Message à nos élus, à tous les niveaux, et pour réflexion personnel en période estival
par Jean-Yves Landreville

17 juin 2007 - Le calcul de la dette québécoise établi par Statistique Canada Système de Gestion Financière) inclut les réseaux de l’éducation, de la santé et des services sociaux.

Ce système permet de comparer les dettes des différents gouvernements provinciaux. Selon cette méthode, la dette du Québec atteint 176,7 milliards en 2005.

D’où une dette par capita de 23 298 $ au Québec. Et les intérêts sur la dette baissent tout simplement parce que les taux d’intérêts baissent.

Le remboursement de la dette coûterait beaucoup plus cher si les taux recommençaient à monter.

Bien sûr, le Québec est riche si on le compare à la grande majorité des pays.

Pauvre, riche, ce sont là des termes très relatifs, j’en conviens.

Je dis que le Québec est pauvre quand on le compare à L’immense majorité de ses voisins. Il n’y a que 16% de Québécois qui ont des revenus supérieurs à 50 000 $ par année, contre 23% des Ontariens.

C’est un écart de 44%, ce qui m’apparaît énorme.

Il y a trois choses désolantes.

Premièrement, c’est que plusieurs n’y voient aucun problème, ce sont les chiffres qui mentent.

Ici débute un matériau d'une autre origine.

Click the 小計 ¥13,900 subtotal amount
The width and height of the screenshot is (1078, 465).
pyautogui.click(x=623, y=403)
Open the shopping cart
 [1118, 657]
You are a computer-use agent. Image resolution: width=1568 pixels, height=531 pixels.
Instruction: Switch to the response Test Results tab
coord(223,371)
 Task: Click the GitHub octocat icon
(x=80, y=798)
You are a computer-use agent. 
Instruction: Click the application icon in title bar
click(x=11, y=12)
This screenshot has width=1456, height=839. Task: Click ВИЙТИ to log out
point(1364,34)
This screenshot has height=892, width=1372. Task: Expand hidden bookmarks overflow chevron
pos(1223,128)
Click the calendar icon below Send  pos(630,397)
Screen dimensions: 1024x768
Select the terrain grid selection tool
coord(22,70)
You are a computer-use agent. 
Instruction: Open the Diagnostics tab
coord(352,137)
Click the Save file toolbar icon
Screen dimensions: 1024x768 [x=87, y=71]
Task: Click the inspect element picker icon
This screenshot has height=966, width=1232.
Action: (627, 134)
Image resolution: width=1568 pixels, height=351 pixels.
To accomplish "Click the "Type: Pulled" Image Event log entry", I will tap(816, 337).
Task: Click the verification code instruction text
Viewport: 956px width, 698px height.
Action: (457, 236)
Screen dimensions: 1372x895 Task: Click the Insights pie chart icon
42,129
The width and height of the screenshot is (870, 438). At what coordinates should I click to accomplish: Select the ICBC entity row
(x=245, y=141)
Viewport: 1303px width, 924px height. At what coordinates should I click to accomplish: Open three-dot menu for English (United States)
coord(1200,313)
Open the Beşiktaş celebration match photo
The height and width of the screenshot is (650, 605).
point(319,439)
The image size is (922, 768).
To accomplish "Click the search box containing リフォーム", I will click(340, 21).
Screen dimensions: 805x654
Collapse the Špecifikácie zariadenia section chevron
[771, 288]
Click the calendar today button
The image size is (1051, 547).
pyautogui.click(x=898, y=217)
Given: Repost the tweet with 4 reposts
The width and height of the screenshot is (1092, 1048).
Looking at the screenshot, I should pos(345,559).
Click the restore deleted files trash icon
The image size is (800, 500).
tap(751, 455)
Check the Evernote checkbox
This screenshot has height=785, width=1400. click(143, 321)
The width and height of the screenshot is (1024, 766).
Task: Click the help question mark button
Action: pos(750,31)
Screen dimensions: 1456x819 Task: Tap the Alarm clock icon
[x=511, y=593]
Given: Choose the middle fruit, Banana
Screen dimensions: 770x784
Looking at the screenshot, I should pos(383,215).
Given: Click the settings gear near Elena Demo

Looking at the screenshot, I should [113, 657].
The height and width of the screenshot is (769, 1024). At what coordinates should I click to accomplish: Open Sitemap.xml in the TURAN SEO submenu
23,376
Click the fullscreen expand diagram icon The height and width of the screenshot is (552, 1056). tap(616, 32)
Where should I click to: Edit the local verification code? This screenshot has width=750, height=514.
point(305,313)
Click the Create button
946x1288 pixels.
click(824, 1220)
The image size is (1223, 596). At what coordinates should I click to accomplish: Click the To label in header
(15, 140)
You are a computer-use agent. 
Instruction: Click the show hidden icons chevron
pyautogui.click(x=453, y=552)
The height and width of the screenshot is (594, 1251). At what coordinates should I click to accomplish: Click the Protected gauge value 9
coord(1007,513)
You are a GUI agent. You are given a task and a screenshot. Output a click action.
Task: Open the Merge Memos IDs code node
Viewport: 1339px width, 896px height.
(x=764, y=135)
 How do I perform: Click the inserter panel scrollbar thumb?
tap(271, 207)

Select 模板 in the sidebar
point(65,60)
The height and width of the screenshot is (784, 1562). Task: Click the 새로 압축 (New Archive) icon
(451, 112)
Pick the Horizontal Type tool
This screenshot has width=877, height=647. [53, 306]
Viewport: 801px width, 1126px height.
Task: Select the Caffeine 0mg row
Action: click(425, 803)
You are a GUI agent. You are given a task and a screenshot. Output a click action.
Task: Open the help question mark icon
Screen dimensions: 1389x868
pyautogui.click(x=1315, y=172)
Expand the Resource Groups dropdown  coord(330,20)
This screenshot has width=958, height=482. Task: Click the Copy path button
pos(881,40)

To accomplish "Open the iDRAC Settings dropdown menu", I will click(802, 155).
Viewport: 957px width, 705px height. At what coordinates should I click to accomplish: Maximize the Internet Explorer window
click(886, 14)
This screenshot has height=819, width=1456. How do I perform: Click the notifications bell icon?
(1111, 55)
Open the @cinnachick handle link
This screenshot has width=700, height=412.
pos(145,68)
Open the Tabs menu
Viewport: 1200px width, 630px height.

Deuxièmement, c’est la culture de dépendance. 40% (une partie de la classe moyenne)des contribuables québécois paient 92% des impôts, nous rappelle Nathalie Elgrably dans sa chronique du Journal de Montréal.

La grande majorité des Québécois ne paient pas ou paient peu d’impôts et estiment que tout leur est dû.

L’exemple vient d’en haut, le Québec est la seule province fière de recevoir des paiements de péréquation, symbole et preuve par
excellence de notre pauvreté relative.

Troisièmement, c’est ce que ce n’est jamais de notre faute.

Nous avons érigé la non responsabilité en dogme.

Les toits de nos écoles coulent, nos routes sont défoncées, nos hôpitaux sont dépassés, mais tout ira bien quand nous aurons notre pays.

Je veux bien, mais aux dernières nouvelles l’éducation, la santé et la voirie étaient des responsabilités 100% provinciales.

Se pourrait-il que dans ce document nous retrouvions les raisons d'un gouvernement minoritaire au Québec! que la classe moyenne est écoeurée de se faire exploiter (les plus taxés au Canada)

Jean-Yves Landreville
16 juin 2007 journée « Le relais pour la vie (société canadienne du cancer) »

Félicitation à Mme Réjeanne Salvail de Ste-Anne de Sorel pour son article dans le journal Les 2 rives mardi 12 juin 2007.